[Exercise]
Restate each entry shown beneath this instruction, keeping its wording intact.

[Material for this exercise]
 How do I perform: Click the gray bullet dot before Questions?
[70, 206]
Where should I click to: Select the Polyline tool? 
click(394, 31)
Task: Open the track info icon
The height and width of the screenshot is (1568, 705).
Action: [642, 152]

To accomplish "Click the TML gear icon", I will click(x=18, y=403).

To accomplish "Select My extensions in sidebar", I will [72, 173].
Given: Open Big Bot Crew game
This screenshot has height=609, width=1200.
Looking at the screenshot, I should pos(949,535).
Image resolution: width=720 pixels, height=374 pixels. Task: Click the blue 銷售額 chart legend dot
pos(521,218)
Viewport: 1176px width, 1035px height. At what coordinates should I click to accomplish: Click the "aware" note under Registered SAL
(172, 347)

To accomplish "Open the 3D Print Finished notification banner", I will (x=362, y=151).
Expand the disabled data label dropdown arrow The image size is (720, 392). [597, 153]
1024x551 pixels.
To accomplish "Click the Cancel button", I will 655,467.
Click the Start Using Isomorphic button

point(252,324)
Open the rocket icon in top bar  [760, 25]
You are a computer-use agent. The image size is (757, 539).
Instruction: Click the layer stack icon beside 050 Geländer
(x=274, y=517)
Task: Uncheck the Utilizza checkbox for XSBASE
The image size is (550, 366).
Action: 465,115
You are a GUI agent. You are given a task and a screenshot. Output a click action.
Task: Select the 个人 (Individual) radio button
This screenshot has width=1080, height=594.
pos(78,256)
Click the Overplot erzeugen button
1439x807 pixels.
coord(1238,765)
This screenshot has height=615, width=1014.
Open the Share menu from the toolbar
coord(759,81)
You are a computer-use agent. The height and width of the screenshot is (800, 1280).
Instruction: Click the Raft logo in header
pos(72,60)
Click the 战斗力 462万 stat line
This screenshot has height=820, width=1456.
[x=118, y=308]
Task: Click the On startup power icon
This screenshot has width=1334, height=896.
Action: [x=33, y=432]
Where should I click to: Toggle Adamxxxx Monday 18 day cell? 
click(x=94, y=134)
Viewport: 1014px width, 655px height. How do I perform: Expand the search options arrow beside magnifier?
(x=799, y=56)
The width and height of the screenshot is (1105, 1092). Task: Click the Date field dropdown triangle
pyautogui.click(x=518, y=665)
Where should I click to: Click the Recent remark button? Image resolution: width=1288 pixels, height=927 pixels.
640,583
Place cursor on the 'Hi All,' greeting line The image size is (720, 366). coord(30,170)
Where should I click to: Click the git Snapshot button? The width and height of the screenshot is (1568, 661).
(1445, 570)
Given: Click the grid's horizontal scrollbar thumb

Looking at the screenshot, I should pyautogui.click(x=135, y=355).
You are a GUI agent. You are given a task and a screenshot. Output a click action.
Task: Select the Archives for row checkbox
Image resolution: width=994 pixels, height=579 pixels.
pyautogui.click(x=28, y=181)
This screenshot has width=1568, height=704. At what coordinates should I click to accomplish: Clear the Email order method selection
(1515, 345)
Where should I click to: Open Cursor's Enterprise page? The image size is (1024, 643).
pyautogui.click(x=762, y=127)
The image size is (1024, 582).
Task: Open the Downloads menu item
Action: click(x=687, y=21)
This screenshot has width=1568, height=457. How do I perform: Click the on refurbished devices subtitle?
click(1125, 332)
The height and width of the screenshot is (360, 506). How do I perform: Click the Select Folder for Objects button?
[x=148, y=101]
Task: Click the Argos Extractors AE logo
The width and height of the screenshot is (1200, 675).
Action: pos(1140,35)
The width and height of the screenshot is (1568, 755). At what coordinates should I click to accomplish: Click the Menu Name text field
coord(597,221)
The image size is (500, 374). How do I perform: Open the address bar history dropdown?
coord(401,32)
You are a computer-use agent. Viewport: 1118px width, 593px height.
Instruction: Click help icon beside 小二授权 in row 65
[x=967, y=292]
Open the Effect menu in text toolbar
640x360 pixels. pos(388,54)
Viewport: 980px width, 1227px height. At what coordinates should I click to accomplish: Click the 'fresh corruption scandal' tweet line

[Final answer]
 How do I perform: Click the gray bullet dot before Questions?
[70, 206]
Where should I click to: Select the Polyline tool? 
click(394, 31)
Task: Open the track info icon
The height and width of the screenshot is (1568, 705).
Action: [642, 152]

To accomplish "Click the TML gear icon", I will click(x=18, y=403).

To accomplish "Select My extensions in sidebar", I will [72, 173].
Given: Open Big Bot Crew game
This screenshot has height=609, width=1200.
Looking at the screenshot, I should pos(949,535).
Image resolution: width=720 pixels, height=374 pixels. Task: Click the blue 銷售額 chart legend dot
pos(521,218)
Viewport: 1176px width, 1035px height. At what coordinates should I click to accomplish: Click the "aware" note under Registered SAL
(172, 347)

To accomplish "Open the 3D Print Finished notification banner", I will (x=362, y=151).
Expand the disabled data label dropdown arrow The image size is (720, 392). [597, 153]
1024x551 pixels.
To accomplish "Click the Cancel button", I will 655,467.
Click the Start Using Isomorphic button

point(252,324)
Open the rocket icon in top bar  [760, 25]
You are a computer-use agent. The image size is (757, 539).
Instruction: Click the layer stack icon beside 050 Geländer
(x=274, y=517)
Task: Uncheck the Utilizza checkbox for XSBASE
The image size is (550, 366).
Action: 465,115
You are a GUI agent. You are given a task and a screenshot. Output a click action.
Task: Select the 个人 (Individual) radio button
This screenshot has width=1080, height=594.
pos(78,256)
Click the Overplot erzeugen button
1439x807 pixels.
coord(1238,765)
This screenshot has height=615, width=1014.
Open the Share menu from the toolbar
coord(759,81)
You are a computer-use agent. The height and width of the screenshot is (800, 1280).
Instruction: Click the Raft logo in header
pos(72,60)
Click the 战斗力 462万 stat line
This screenshot has height=820, width=1456.
[x=118, y=308]
Task: Click the On startup power icon
This screenshot has width=1334, height=896.
Action: [x=33, y=432]
Where should I click to: Toggle Adamxxxx Monday 18 day cell? 
click(x=94, y=134)
Viewport: 1014px width, 655px height. How do I perform: Expand the search options arrow beside magnifier?
(x=799, y=56)
The width and height of the screenshot is (1105, 1092). Task: Click the Date field dropdown triangle
pyautogui.click(x=518, y=665)
Where should I click to: Click the Recent remark button? Image resolution: width=1288 pixels, height=927 pixels.
640,583
Place cursor on the 'Hi All,' greeting line The image size is (720, 366). coord(30,170)
Where should I click to: Click the git Snapshot button? The width and height of the screenshot is (1568, 661).
(1445, 570)
Given: Click the grid's horizontal scrollbar thumb

Looking at the screenshot, I should pyautogui.click(x=135, y=355).
You are a GUI agent. You are given a task and a screenshot. Output a click action.
Task: Select the Archives for row checkbox
Image resolution: width=994 pixels, height=579 pixels.
pyautogui.click(x=28, y=181)
This screenshot has width=1568, height=704. At what coordinates should I click to accomplish: Clear the Email order method selection
(1515, 345)
Where should I click to: Open Cursor's Enterprise page? The image size is (1024, 643).
pyautogui.click(x=762, y=127)
The image size is (1024, 582).
Task: Open the Downloads menu item
Action: click(x=687, y=21)
This screenshot has width=1568, height=457. How do I perform: Click the on refurbished devices subtitle?
click(1125, 332)
The height and width of the screenshot is (360, 506). How do I perform: Click the Select Folder for Objects button?
[x=148, y=101]
Task: Click the Argos Extractors AE logo
The width and height of the screenshot is (1200, 675).
Action: pos(1140,35)
The width and height of the screenshot is (1568, 755). At what coordinates should I click to accomplish: Click the Menu Name text field
coord(597,221)
The image size is (500, 374). How do I perform: Open the address bar history dropdown?
coord(401,32)
You are a computer-use agent. Viewport: 1118px width, 593px height.
Instruction: Click help icon beside 小二授权 in row 65
[x=967, y=292]
Open the Effect menu in text toolbar
640x360 pixels. pos(388,54)
Viewport: 980px width, 1227px height. At what coordinates should I click to accomplish: Click the 'fresh corruption scandal' tweet line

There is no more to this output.